Locked Doors - Crouch Blake. Страница 9
He found what he’d come for in the middle drawer—unbound pages stacked neatly between boxes of red felt-tip pens. Taking a seat in Andrew’s chair, Horace lifted out the manuscript with trembling hands. What in the world has this man been writing?
The title page:
“Desert places”
a true story by
Andrew Z. Thomas
Horace heard something outside, stopped breathing to listen. He decided it was only wind moving through firs. He turned the title page over on the desk and read the short preface:
The events described hereafter took place over seven months,
from May 16 to November 13, 1996.
***
“And I alone have escaped to tell you.”
- Job 1:17
Horace flipped the page to Chapter One and began to read.

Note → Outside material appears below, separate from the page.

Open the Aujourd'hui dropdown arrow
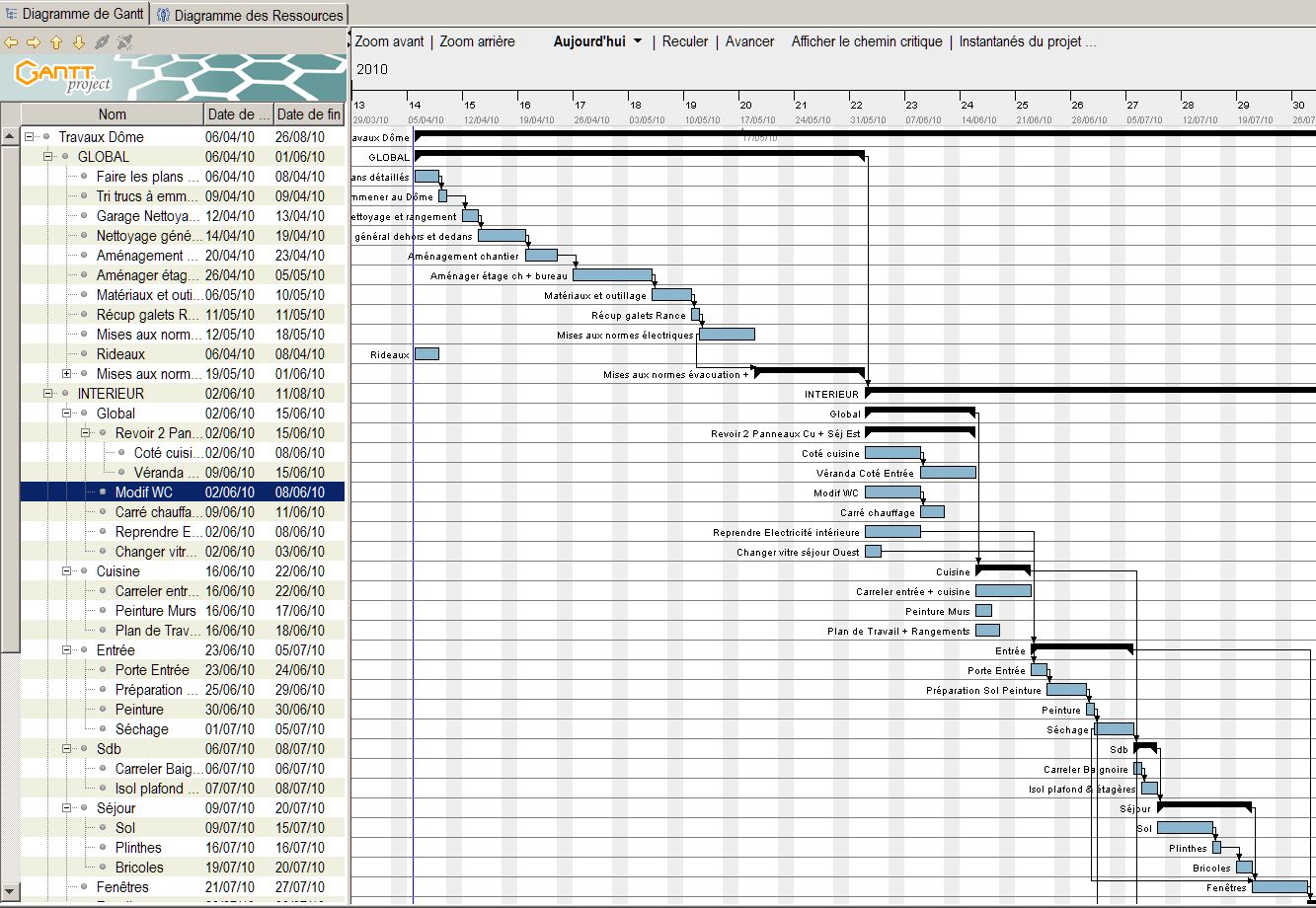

On a lovely May evening, I sat on my deck, watching the sun descend upon Lake Norman. So far, it had been a perfect day. I’d risen at 5:00 a.m. as I always do, put on a pot of French roast, and prepared my usual breakfast of scrambled eggs and a bowl of fresh pineapple. By six o’clock, I was writing, and I didn’t stop until noon.
10
IN the North Carolina night Luther shins down the pine. On the ground he checks the time and dusts the bark off his jeans. He shoulders the Gregory daypack that holds the tools of his trade: duct tape, latex gloves, .357, small tape recorder, hairnet, two pairs of handcuffs, four Ziploc bags, sharpening stone, and one very special bowie, constructed of a five and a half inch battle-proven blade and ivory hilt. He appropriated the knife seven years ago from Orson Thomas’s desert cabin. He treasures it and is thinking of giving it a name.
Shortleaf Drive runs for a quarter mile along the shore of the moonlit lake, a cul-de-sac at each end, the houses built on roomy wooded lots, draped in sweet suburban silence.
As Luther walks down the road he registers all sounds: the handful of chirping crickets which will be silenced by month’s end, a jet cruising in the darkness overhead, the horn of a distant train carrying across the water.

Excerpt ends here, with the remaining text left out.